I do believe in miracles. Not the virgin birth or the sun standing still in the sky for a day, but there is the miracle of Christianity itself - the survival and infusion of the teachings of Jesus into Western culture. We take this cultural bias for granted, but there is no evidence that egalitarianism could possibly have come to undergird modern Western thought without the unprecedented success of Christianity.
While the Hebrews developed an egalitarian society during the period of the Judges, between their Exodus and the ascension of King David, that equality really only ever applied to other Hebrews. It was Jesus who revived those ideals and preached that they should be universal. There may have been other teachers who put forward such ideas but no one had the success Jesus had.
His teachings fell on fertile ground because of the history of the Hebrews. The idea that all people are, regardless of background or wealth or education or breeding, equally children of God, was, because of their traditions, not entirely alien to the Jewish people.
Another key reason Jesus’ teachings could survive to found the modern world was that he put them into action. And he died for them. And as he died, he did not stop teaching, but made his death an indispensable part of his ministry. The power of his example and his charisma survived in the oral traditions that eventually became the four synoptic gospels - written at least eighty years after his death.

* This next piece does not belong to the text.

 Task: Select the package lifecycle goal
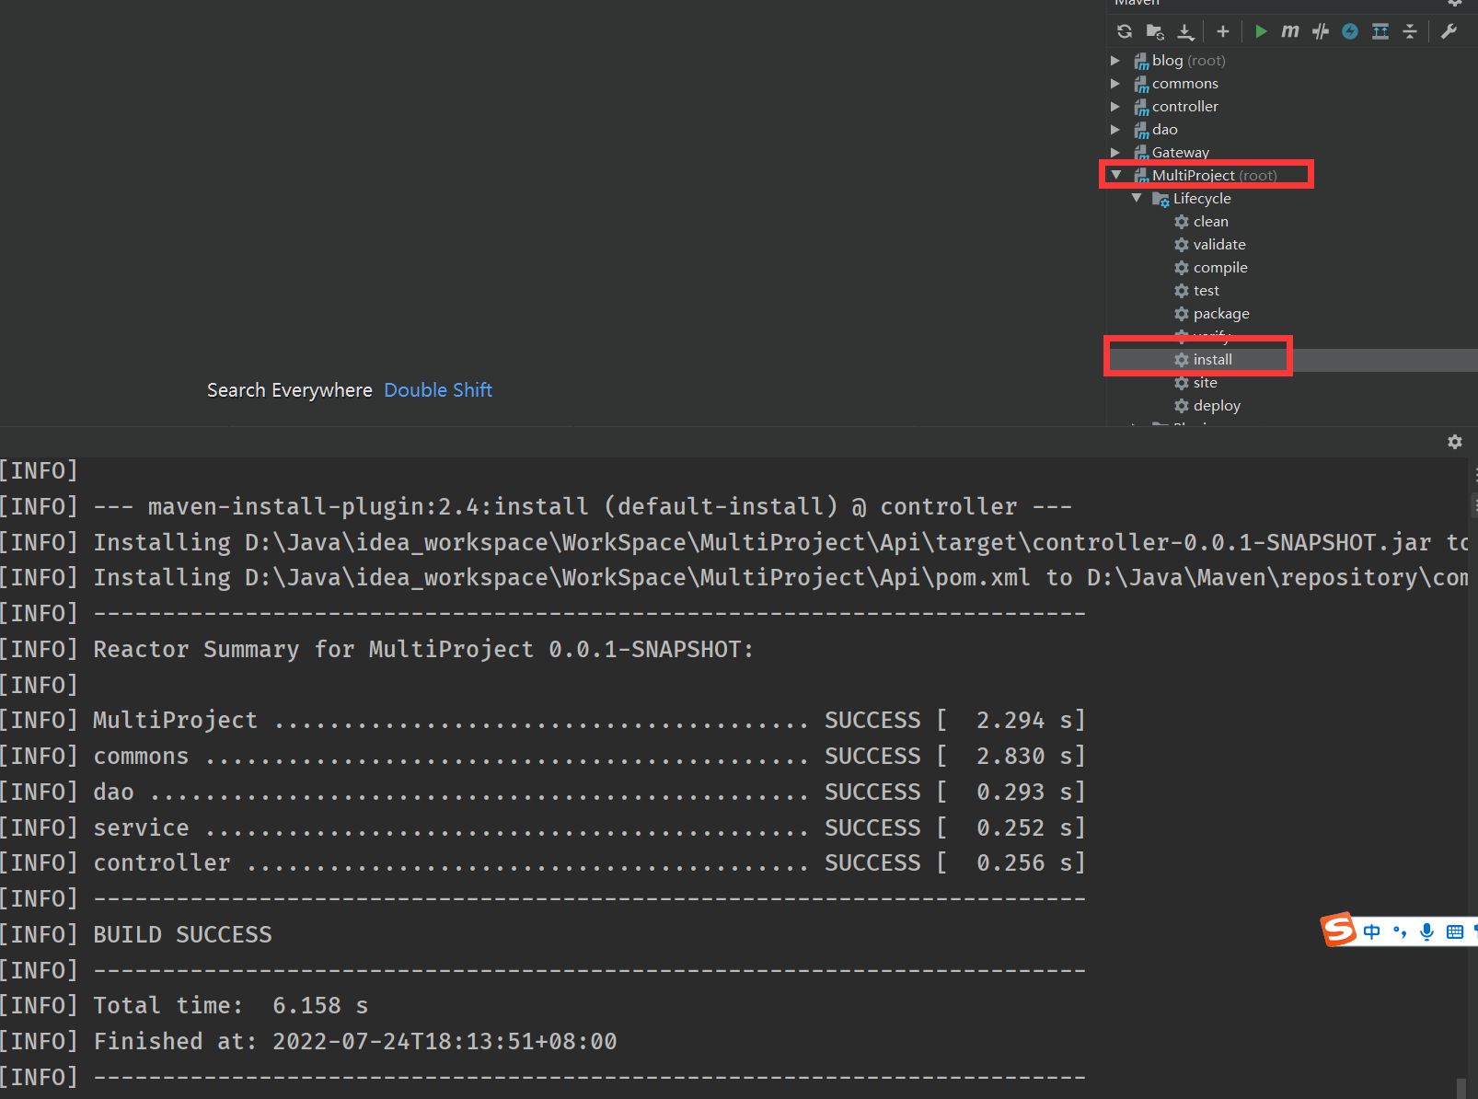[x=1220, y=314]
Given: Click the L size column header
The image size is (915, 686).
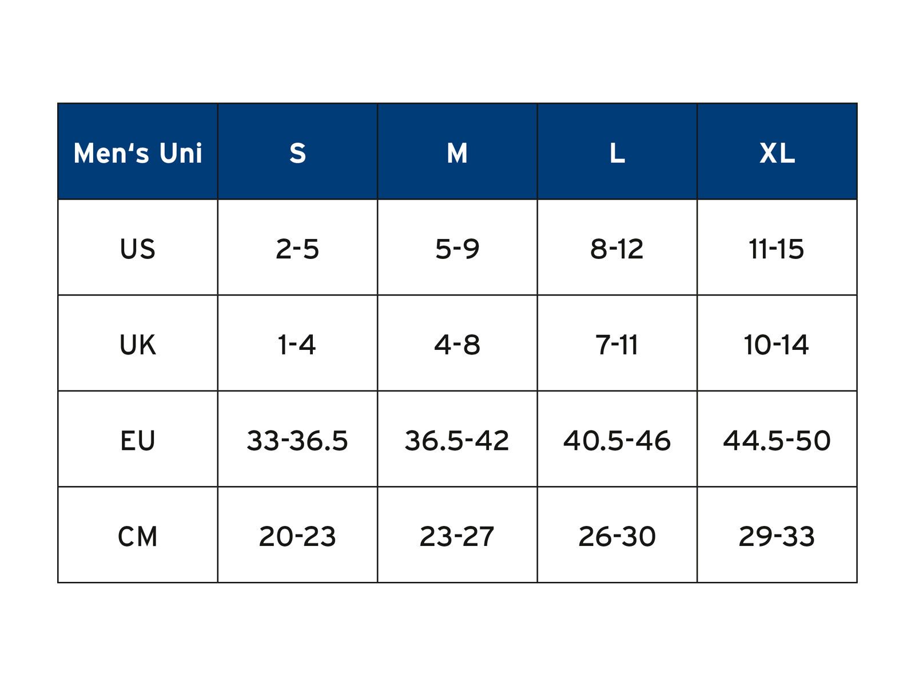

The power and pervasiveness of these teachings cannot be overstated. It is entirely appropriate that the majority of the world uses Jesus’ birth (actually his 5th birthday - close enough) as the dividing line between the ancient and modern eras.
Certainly Christianity has been far more often misused by its leaders and misunderstood by multitudes of followers than followed according to the principles Jesus taught. But despite the holy wars, slaughter of heretics, conversion by the sword, burning of witches, divine right of kings and any multitude of modern distortions of Jesus’ teachings, the idea that we are all of us equal in the eyes of God and should love not only our neighbors but also our enemies has percolated throughout Western culture.
I have heard evangelical preachers claim that the USA is a country founded on Christianity. While untrue - most of the founders considered themselves Deists rather than Christians - it has some validity in that the concept that life, liberty and the pursuit of happiness are inalienable rights evolved from the teachings of Jesus. The Enlightenment is a product of Christian principles.
Without these teachings, very few American citizens would have cared about freeing the slaves and there would have been no abolitionist movement. Gandhi’s non-violent campaign to free India from the British Empire would have fallen before an unsympathetic, uncaring British public - as happy to kill Indians as to free them. The American civil rights movement of the 1960's would have been simply unimaginable. The Nazi horror would have been seen for what it really was - an extension of the ethos of ancient Rome.
It is hard to imagine a modern world in which Christianity had never flourished. Would some other ethos of universal equality have arisen instead? There is no evidence of any. Islam is a descendent of Christianity. None of the various European pantheisms propounded the idea that all people, regardless of origin, should be treated as equals. There would have been no such tradition for philosophers such as John Locke to draw upon.
I am very far from endorsing any version of organized Christianity. Each carries its own distortions of the teachings of Jesus and several put the word of their own leaders above the word of Jesus. They tend as often to be sources of division and derision as unifiers of people of Christian faith - much less of all people regardless of their religion. While American Evangelical Christian leaders have spent the past thirty years decrying the sins of homosexuals and women forced to make the choice to terminate a pregnancy, if Jesus were here, he would decry those religious leaders - as he did during his life. Christianity should uplift, not oppress.
But the organized Christian religions have, in spite of the worst distortions of their leaders, preserved and propagated the most important teachings of Jesus - that we are all equal and that we should strive to care for all people.
I cannot say I am a good Christian. I have not taken up the cross. I do not give to the poor as I should. Instead, I am saving up to build a gigantic needle which I intend to install upright, pointed toward the sky with the enormous eye just above ground level at an oasis in Saudi Arabia in hopes that Bedouin tribesmen will lead their camels through it.
But I do fight in my own way for the rights of the oppressed. It is usually only talk - and writing - attempting to persuade my fellow Christians that we do have a moral obligation to make a better society for the poor and to free the oppressed. I support same-sex marriage, the rights of women, and human rights. No one should be treated less because of their gender, or sexual identity - or because they are powerless before an oppressive government or sanctioned group.
And I believe in the USA’s potential - that each American should fight hard to make our nation the shining city on the hill that we all know it can be. To offer freedom instead of oppression to all humanity. To care for our own and offer that care around the world. To use our might for the betterment of all humanity - or better, to leverage that might so we don’t have to use it.
For me there is no contradiction between being a Christian and being an Atheist. I don’t create hybrid terms to describe these philosophies. I am neither a Christian-Atheist nor an Atheistic Christian. I describe myself as one or the other depending on context. There is no bright line - that Christianity describes my ethos and Atheism my metaphysical understanding of the universe. It’s far more complex than that. But that’s close enough for starters.